***** RECORDS PROVIDED *****
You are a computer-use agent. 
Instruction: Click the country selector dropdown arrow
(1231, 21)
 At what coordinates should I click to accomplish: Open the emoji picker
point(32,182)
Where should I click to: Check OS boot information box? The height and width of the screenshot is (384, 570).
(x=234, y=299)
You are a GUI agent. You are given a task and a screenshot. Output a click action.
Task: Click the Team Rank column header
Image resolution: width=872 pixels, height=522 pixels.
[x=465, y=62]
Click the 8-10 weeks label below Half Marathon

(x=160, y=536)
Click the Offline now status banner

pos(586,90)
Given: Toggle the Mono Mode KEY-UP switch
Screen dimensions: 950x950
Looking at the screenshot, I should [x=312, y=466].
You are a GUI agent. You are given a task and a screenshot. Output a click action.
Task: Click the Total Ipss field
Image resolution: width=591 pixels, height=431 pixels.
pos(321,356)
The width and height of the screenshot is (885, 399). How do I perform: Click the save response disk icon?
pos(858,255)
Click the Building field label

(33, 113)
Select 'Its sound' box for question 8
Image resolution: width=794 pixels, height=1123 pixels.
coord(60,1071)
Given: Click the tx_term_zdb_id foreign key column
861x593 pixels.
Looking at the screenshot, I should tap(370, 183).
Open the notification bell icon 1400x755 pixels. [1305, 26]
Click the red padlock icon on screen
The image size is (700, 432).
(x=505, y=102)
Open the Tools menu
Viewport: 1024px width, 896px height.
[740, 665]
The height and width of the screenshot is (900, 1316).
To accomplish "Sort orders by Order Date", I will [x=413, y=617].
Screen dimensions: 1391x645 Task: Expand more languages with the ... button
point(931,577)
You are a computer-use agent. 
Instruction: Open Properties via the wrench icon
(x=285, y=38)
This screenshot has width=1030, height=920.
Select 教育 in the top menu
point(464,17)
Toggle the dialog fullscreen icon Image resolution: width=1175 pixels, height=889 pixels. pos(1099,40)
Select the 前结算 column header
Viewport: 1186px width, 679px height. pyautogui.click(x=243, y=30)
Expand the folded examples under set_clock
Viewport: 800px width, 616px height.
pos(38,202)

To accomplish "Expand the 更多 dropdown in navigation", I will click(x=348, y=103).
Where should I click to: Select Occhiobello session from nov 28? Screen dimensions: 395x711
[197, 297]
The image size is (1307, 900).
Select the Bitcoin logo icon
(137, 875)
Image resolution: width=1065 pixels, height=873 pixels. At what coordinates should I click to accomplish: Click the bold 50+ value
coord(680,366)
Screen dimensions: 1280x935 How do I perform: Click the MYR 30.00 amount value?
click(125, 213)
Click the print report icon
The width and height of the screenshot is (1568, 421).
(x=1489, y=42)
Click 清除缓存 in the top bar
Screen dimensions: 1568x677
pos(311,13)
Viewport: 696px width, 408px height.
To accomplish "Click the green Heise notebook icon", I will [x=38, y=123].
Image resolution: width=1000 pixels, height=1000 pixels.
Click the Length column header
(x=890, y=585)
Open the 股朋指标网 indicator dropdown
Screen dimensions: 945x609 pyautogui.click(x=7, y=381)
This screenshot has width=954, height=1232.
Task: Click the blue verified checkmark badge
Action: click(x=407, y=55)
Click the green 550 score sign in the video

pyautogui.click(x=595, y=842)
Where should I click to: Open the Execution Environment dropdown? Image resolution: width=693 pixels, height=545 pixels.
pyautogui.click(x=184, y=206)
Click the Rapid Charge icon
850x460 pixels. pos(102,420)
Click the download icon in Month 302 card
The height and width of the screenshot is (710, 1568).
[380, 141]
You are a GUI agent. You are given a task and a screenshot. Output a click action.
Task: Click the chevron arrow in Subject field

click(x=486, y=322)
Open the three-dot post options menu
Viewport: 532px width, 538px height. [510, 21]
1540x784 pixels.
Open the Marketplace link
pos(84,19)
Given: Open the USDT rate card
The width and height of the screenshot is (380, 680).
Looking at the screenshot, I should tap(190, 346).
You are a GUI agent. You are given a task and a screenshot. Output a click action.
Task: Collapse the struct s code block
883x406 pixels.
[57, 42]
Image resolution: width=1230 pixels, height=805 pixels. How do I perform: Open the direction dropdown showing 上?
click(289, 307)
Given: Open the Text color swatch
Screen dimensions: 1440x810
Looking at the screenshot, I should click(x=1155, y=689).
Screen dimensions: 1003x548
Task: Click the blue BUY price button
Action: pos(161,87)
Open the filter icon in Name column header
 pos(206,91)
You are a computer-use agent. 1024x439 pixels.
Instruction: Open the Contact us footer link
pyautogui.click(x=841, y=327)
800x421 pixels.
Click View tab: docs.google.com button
*****
For this task, please set down every entry exactly, with no line left out.

● EXERCISE ANSWER:
You are a computer-use agent. 
Instruction: Click the country selector dropdown arrow
(1231, 21)
 At what coordinates should I click to accomplish: Open the emoji picker
point(32,182)
Where should I click to: Check OS boot information box? The height and width of the screenshot is (384, 570).
(x=234, y=299)
You are a GUI agent. You are given a task and a screenshot. Output a click action.
Task: Click the Team Rank column header
Image resolution: width=872 pixels, height=522 pixels.
[x=465, y=62]
Click the 8-10 weeks label below Half Marathon

(x=160, y=536)
Click the Offline now status banner

pos(586,90)
Given: Toggle the Mono Mode KEY-UP switch
Screen dimensions: 950x950
Looking at the screenshot, I should [x=312, y=466].
You are a GUI agent. You are given a task and a screenshot. Output a click action.
Task: Click the Total Ipss field
Image resolution: width=591 pixels, height=431 pixels.
pos(321,356)
The width and height of the screenshot is (885, 399). How do I perform: Click the save response disk icon?
pos(858,255)
Click the Building field label

(33, 113)
Select 'Its sound' box for question 8
Image resolution: width=794 pixels, height=1123 pixels.
coord(60,1071)
Given: Click the tx_term_zdb_id foreign key column
861x593 pixels.
Looking at the screenshot, I should tap(370, 183).
Open the notification bell icon 1400x755 pixels. [1305, 26]
Click the red padlock icon on screen
The image size is (700, 432).
(x=505, y=102)
Open the Tools menu
Viewport: 1024px width, 896px height.
[740, 665]
The height and width of the screenshot is (900, 1316).
To accomplish "Sort orders by Order Date", I will [x=413, y=617].
Screen dimensions: 1391x645 Task: Expand more languages with the ... button
point(931,577)
You are a computer-use agent. 
Instruction: Open Properties via the wrench icon
(x=285, y=38)
This screenshot has width=1030, height=920.
Select 教育 in the top menu
point(464,17)
Toggle the dialog fullscreen icon Image resolution: width=1175 pixels, height=889 pixels. pos(1099,40)
Select the 前结算 column header
Viewport: 1186px width, 679px height. pyautogui.click(x=243, y=30)
Expand the folded examples under set_clock
Viewport: 800px width, 616px height.
pos(38,202)

To accomplish "Expand the 更多 dropdown in navigation", I will click(x=348, y=103).
Where should I click to: Select Occhiobello session from nov 28? Screen dimensions: 395x711
[197, 297]
The image size is (1307, 900).
Select the Bitcoin logo icon
(137, 875)
Image resolution: width=1065 pixels, height=873 pixels. At what coordinates should I click to accomplish: Click the bold 50+ value
coord(680,366)
Screen dimensions: 1280x935 How do I perform: Click the MYR 30.00 amount value?
click(125, 213)
Click the print report icon
The width and height of the screenshot is (1568, 421).
(x=1489, y=42)
Click 清除缓存 in the top bar
Screen dimensions: 1568x677
pos(311,13)
Viewport: 696px width, 408px height.
To accomplish "Click the green Heise notebook icon", I will [x=38, y=123].
Image resolution: width=1000 pixels, height=1000 pixels.
Click the Length column header
(x=890, y=585)
Open the 股朋指标网 indicator dropdown
Screen dimensions: 945x609 pyautogui.click(x=7, y=381)
This screenshot has width=954, height=1232.
Task: Click the blue verified checkmark badge
Action: click(x=407, y=55)
Click the green 550 score sign in the video

pyautogui.click(x=595, y=842)
Where should I click to: Open the Execution Environment dropdown? Image resolution: width=693 pixels, height=545 pixels.
pyautogui.click(x=184, y=206)
Click the Rapid Charge icon
850x460 pixels. pos(102,420)
Click the download icon in Month 302 card
The height and width of the screenshot is (710, 1568).
[380, 141]
You are a GUI agent. You are given a task and a screenshot. Output a click action.
Task: Click the chevron arrow in Subject field

click(x=486, y=322)
Open the three-dot post options menu
Viewport: 532px width, 538px height. [510, 21]
1540x784 pixels.
Open the Marketplace link
pos(84,19)
Given: Open the USDT rate card
The width and height of the screenshot is (380, 680).
Looking at the screenshot, I should tap(190, 346).
You are a GUI agent. You are given a task and a screenshot. Output a click action.
Task: Collapse the struct s code block
883x406 pixels.
[57, 42]
Image resolution: width=1230 pixels, height=805 pixels. How do I perform: Open the direction dropdown showing 上?
click(289, 307)
Given: Open the Text color swatch
Screen dimensions: 1440x810
Looking at the screenshot, I should click(x=1155, y=689).
Screen dimensions: 1003x548
Task: Click the blue BUY price button
Action: pos(161,87)
Open the filter icon in Name column header
 pos(206,91)
You are a computer-use agent. 1024x439 pixels.
Instruction: Open the Contact us footer link
pyautogui.click(x=841, y=327)
800x421 pixels.
Click View tab: docs.google.com button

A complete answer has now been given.